Rana interjects: “Once it’s safe, we will certainly go home. We didn’t leave because we hate our country, but because it’s too dangerous. It’s not our intention to hang around in the Netherlands, waiting for the government to give us money. We want to work and live here.”
“If the situation in Syria doesn’t improve, hopefully we’ll have a future in the Netherlands, God willing”, Ahmad says.
The violence was not the only reason the family fled: Ahmad and Mohammad Deeb had been called up to join Assad’s army. “I don’t want to die and I don’t want to kill anyone”, says Ahmad. “The army is extremely dirty”, Mohammad Deeb adds: “When I got the call-up papers, I felt as if my future was slipping away.”

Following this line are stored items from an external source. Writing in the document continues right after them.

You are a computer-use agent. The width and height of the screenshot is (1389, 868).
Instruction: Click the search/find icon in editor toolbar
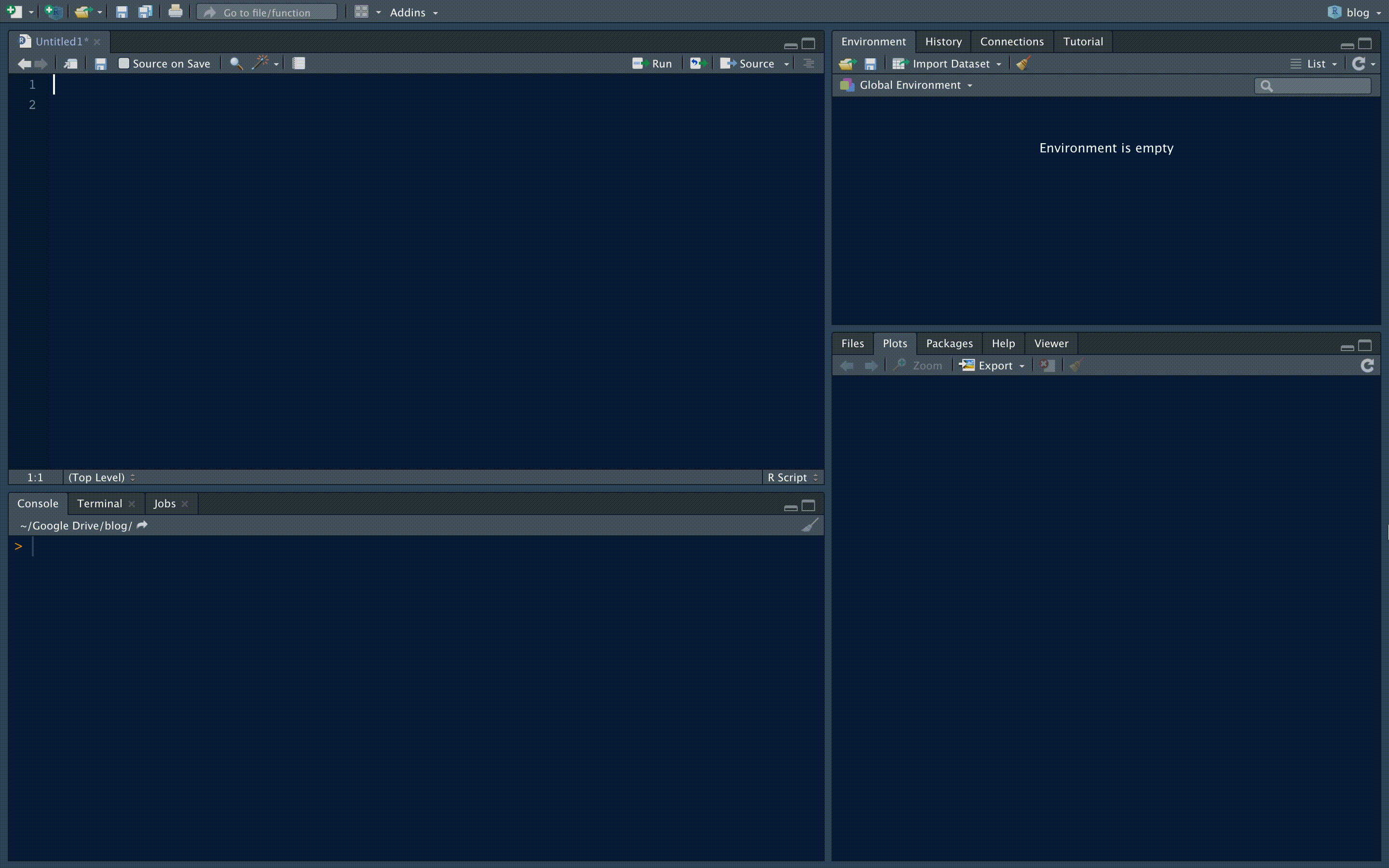235,63
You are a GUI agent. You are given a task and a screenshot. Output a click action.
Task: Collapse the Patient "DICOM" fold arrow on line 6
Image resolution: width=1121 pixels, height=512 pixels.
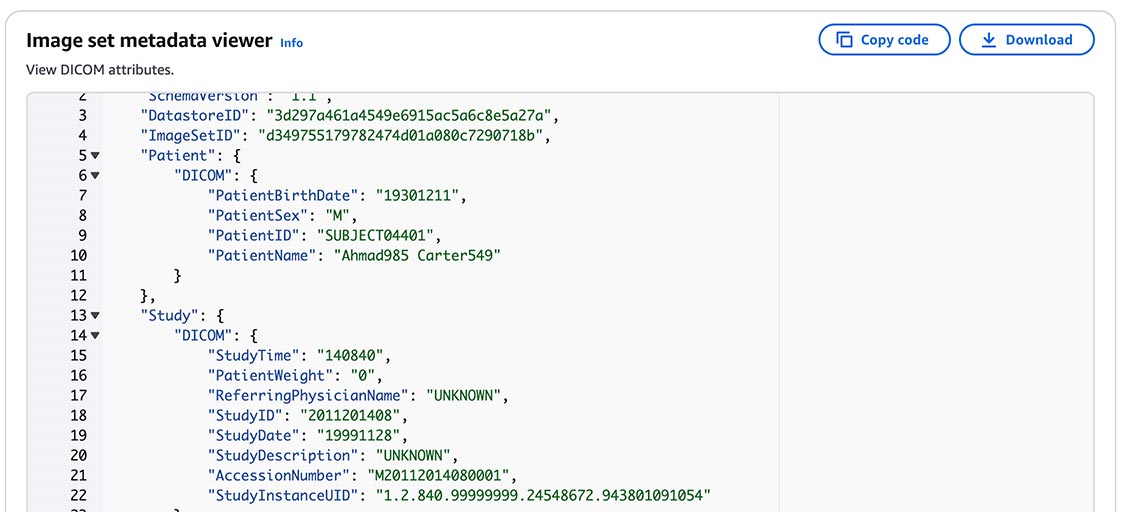pyautogui.click(x=95, y=175)
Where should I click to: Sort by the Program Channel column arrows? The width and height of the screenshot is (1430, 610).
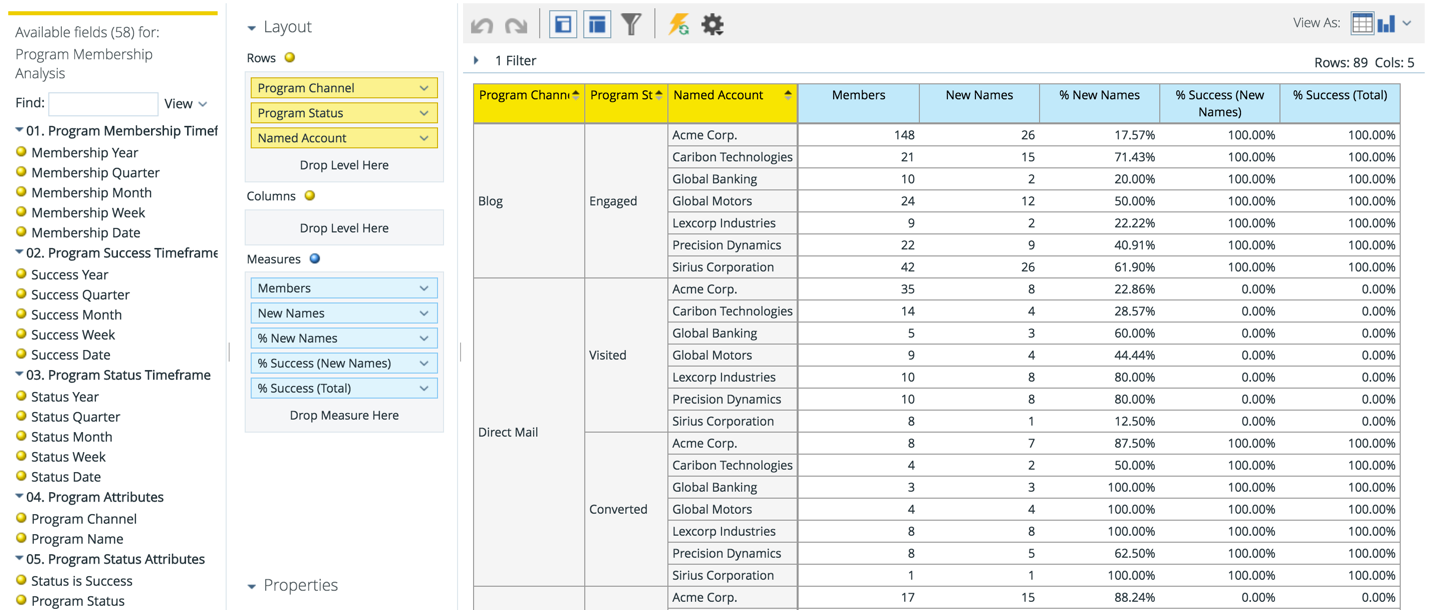click(x=576, y=95)
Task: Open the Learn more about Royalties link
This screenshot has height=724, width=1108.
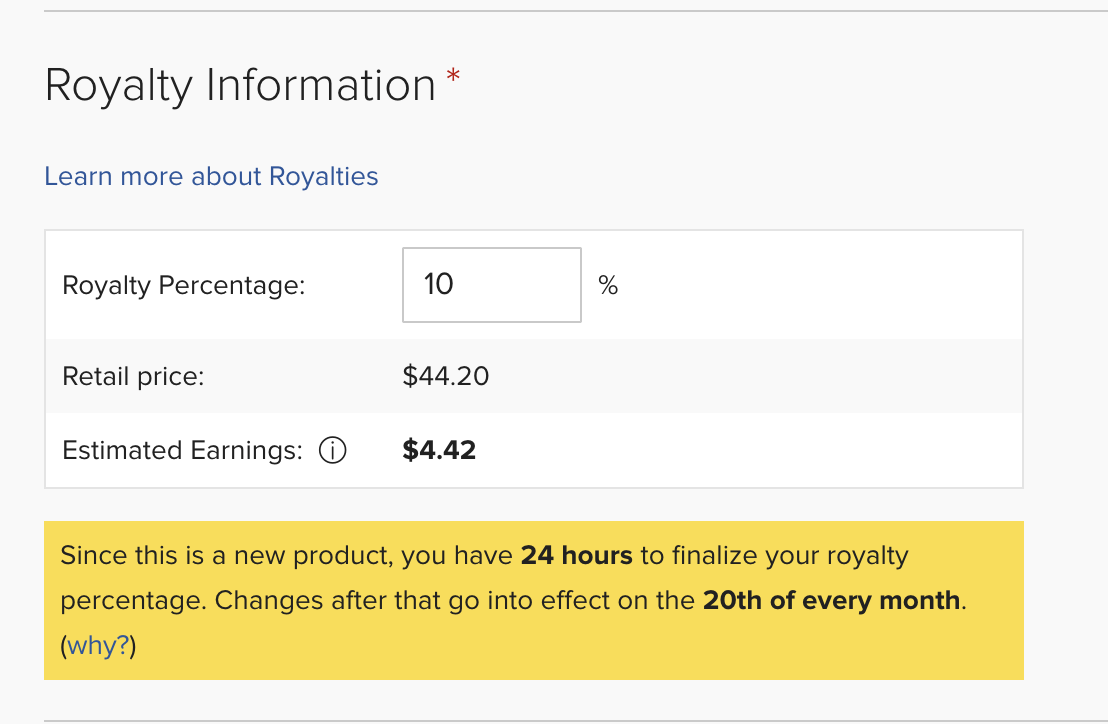Action: 211,177
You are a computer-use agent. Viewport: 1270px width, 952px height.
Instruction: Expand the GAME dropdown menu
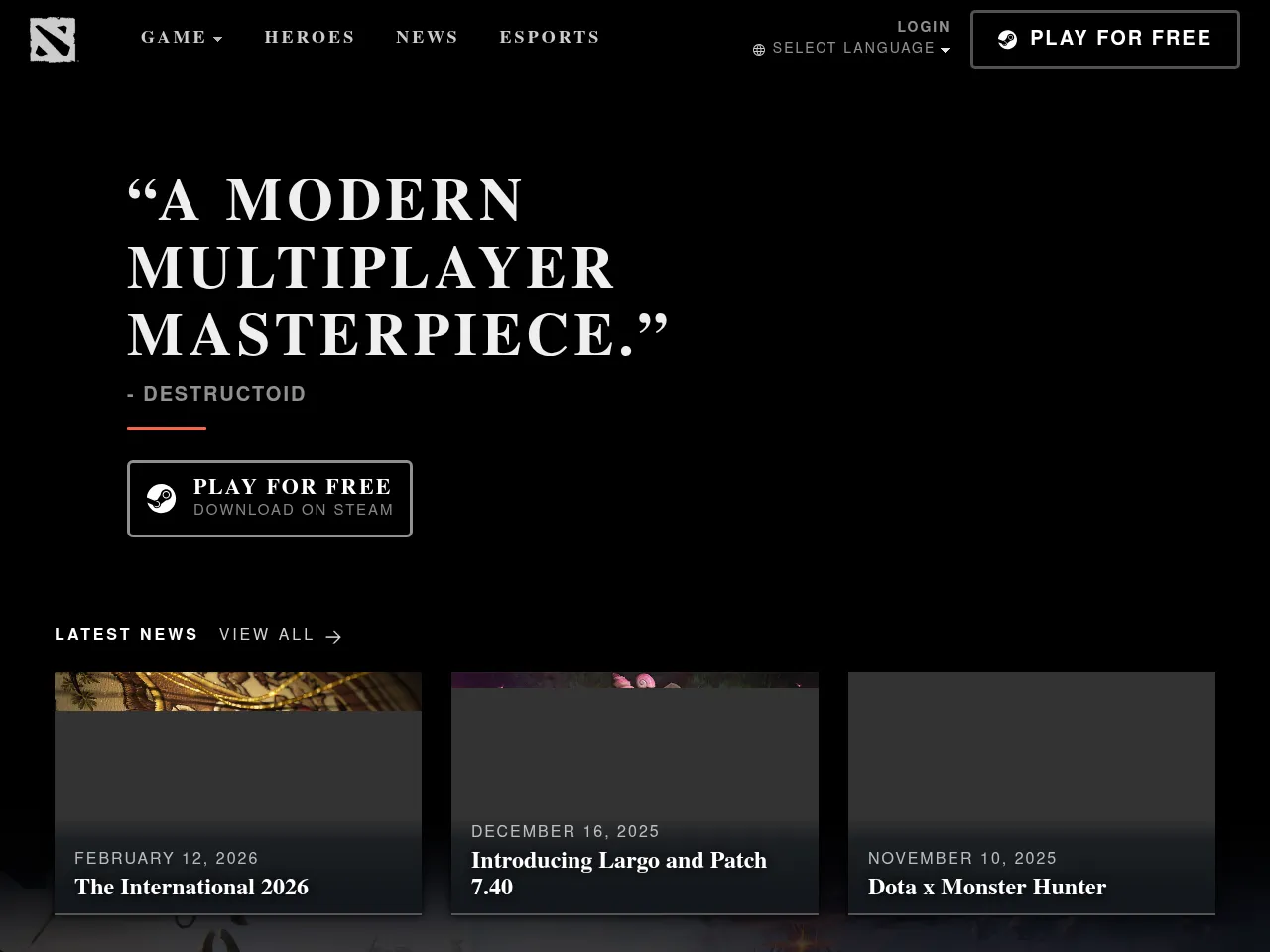(x=182, y=38)
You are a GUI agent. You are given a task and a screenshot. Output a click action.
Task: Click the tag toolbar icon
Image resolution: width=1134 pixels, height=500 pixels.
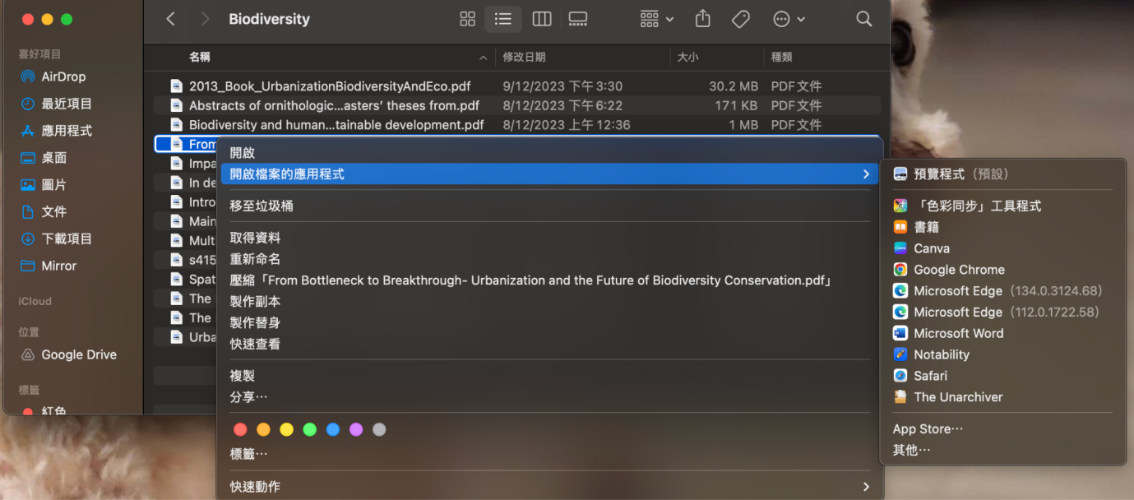click(x=740, y=19)
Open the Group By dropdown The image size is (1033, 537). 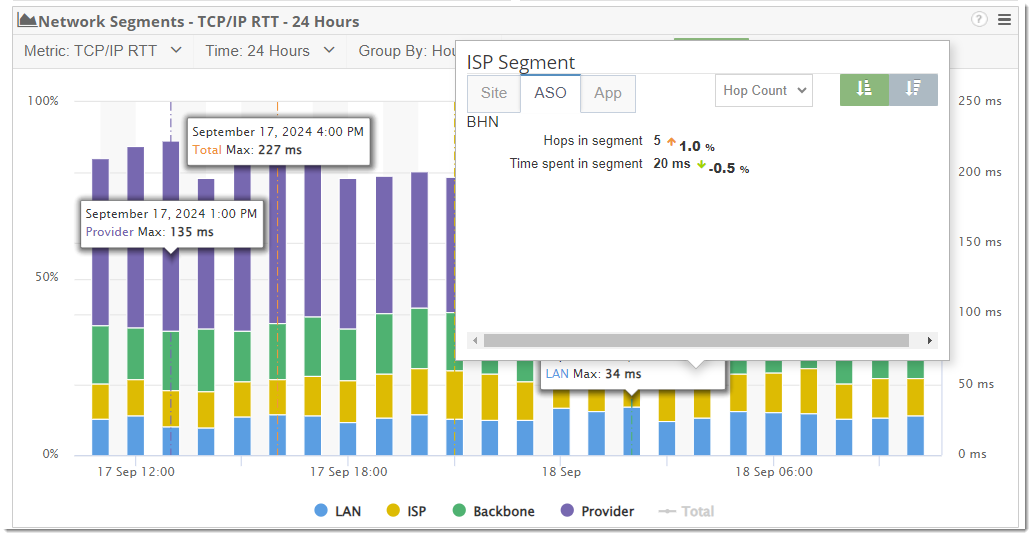[406, 51]
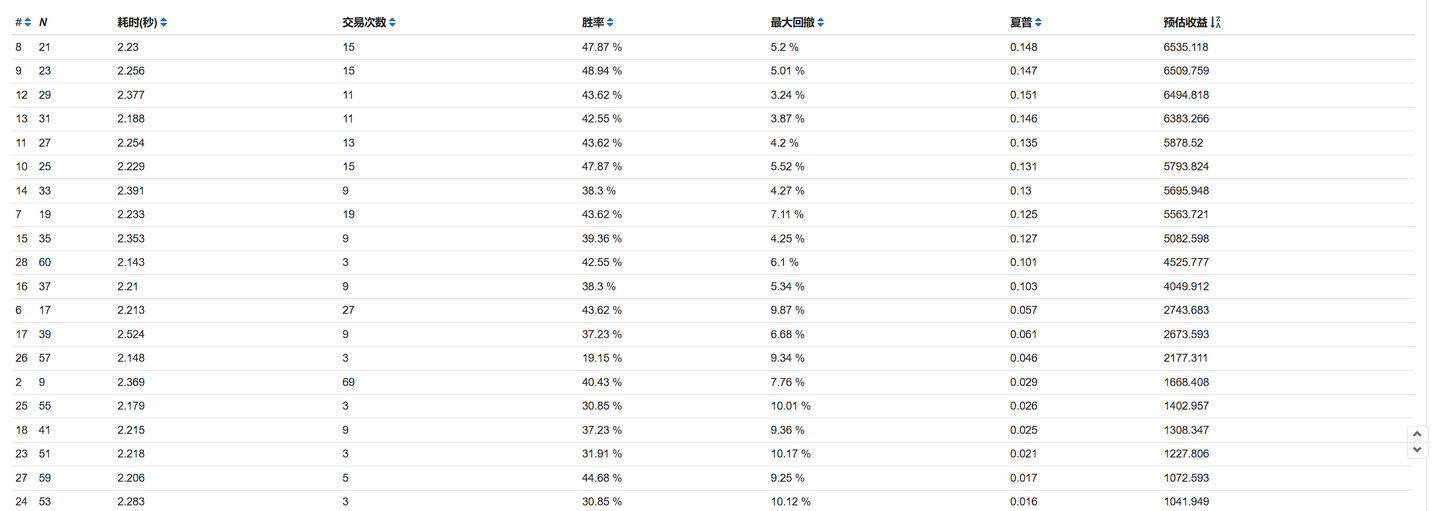This screenshot has height=511, width=1440.
Task: Click the N column header
Action: (x=43, y=22)
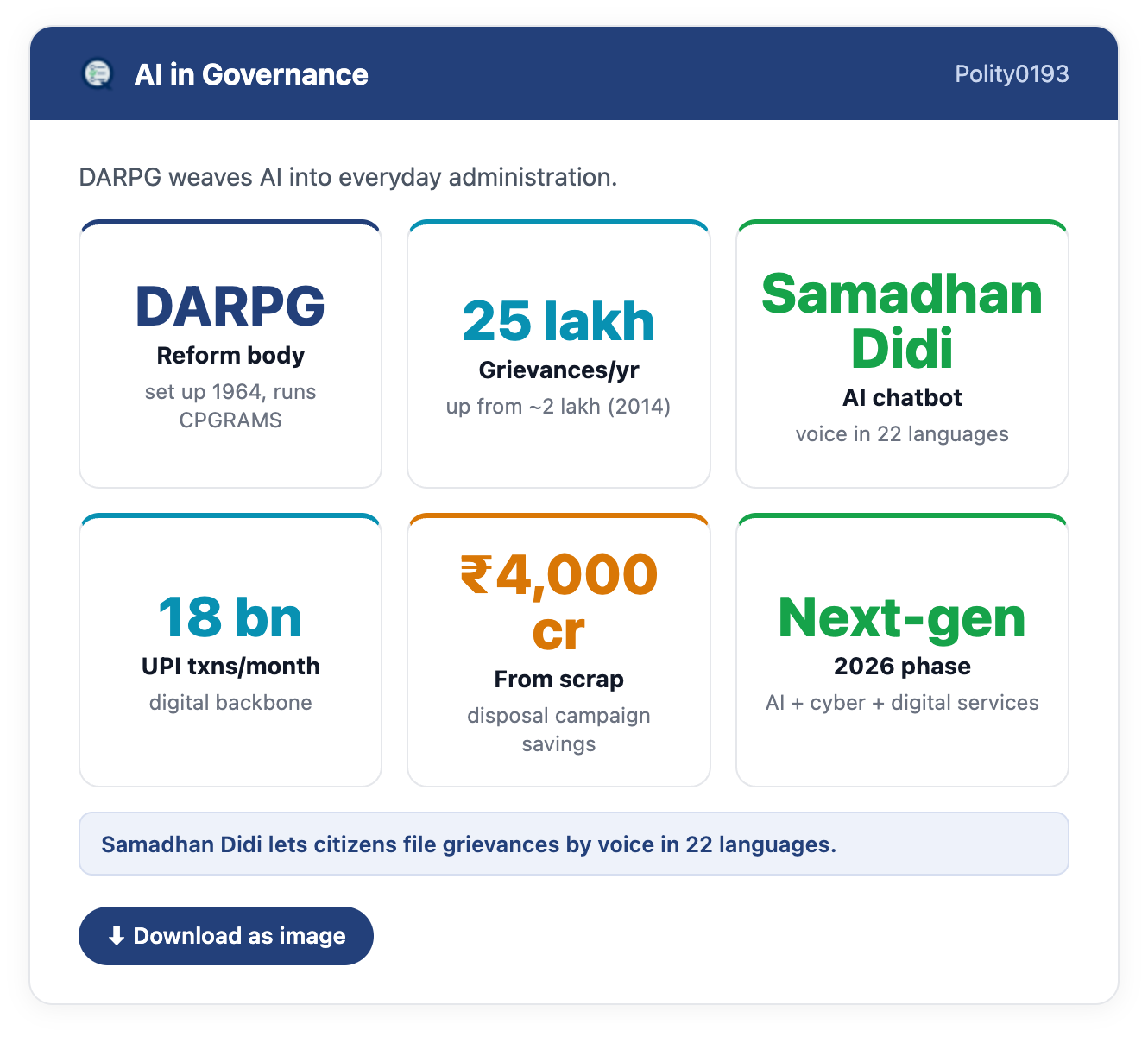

Rana explains: “Conscription used to be a rite of passage: boys became men; now it’s a signal to leave the country. I won’t allow my sons to kill. The government enlists them while other groups want them to fight for Allah against Assad. Syria is like a beautiful girl, who, just as she starts to blossom, is raped by all sorts of violent groups.”
Wednesday 21 October,
Museum Volkenkunde, Leiden
It’s noisier than usual in Museum Volkenkunde. Refugees chat as they walk from showcase to showcase. Children play in the hall. The outing breaks the monotony of the sports hall, which is a good thing, as the mood is tense. “Yesterday we received a letter from the State Secretary which said we will be in this situation for at least six months and that we will keep having to move”, says Ali. At that point, many of the refugees decided to protest outside the sports hall in Oegstgeest; some are even saying they want to return to their own country. Mohammad Deeb sighs and even Ahmad, who is usually cheerful, looks glum. “We’re very upset about the letter”, he explains.
The Syrians are drawing a huge map of Syria and the surrounding countries on the square in front of the museum. One of the refugees writes in pink, in Arabic, “Assad must fall”. Syrian children jump up and down and stamp their feet on the text. As the refugees leave the entrance of Museum Volkenkunde, people suddenly start to laugh. Four typically blond Dutch children are copying the Assad stamping. Ahmad cheers them on.
Sunday 25 October,
Bloemerd Sports Hall in Leiderdorp
The weather is lovely and a football tournament has been organised for the children on the pitches next to the sports hall. Lively music is playing and there’s a large bouncy castle. Mohammad Deeb is glad that the children are having fun, but he feels tired, cold and frustrated. “I don’t have any money and I can’t do anything about it.”
Rana adds: “Our mobile phone has disappeared. I don’t know whether it’s been stolen or not, but everyone is short of cash.”
Ali remarks: “You certainly have a lot of sports halls. It would be very nice if we could stay in one place for a while.”
Rana says: “Some refugees are so fed up of camp beds that they’ve taken to sleeping on the ground.”
“Our lives are not progressing at the moment”, sighs Mohammad Deeb.
Rana agrees: “We knew it wouldn’t be easy. The Netherlands is not a paradise but it seemed like a good country to go to. I read on the Internet that it was relatively quiet here and the procedure for a residence permit was shorter than in many other European countries.”
They amble back to the sports hall. Rana retrieves the “walk paper” she was given in the asylum seekers’ centre in Ter Apel and holds the photograph next to her face. “We keep having to present this paper – they still don’t know us here.” She looks at the white screens and the security guards. “There’s something tragic about it. It’s like being in prison.”
“Or at one of Assad’s checkpoints. But thankfully, we’re allowed outside”, Mohammad Deeb adds.
Wednesday 28 October
Leiden council has announced that the refugees who have been staying in various sports halls in the past few weeks will be given a more permanent dwelling in the former TNO building on Wassenaarseweg 56-58. The outlook so far is that they can stay there for a year.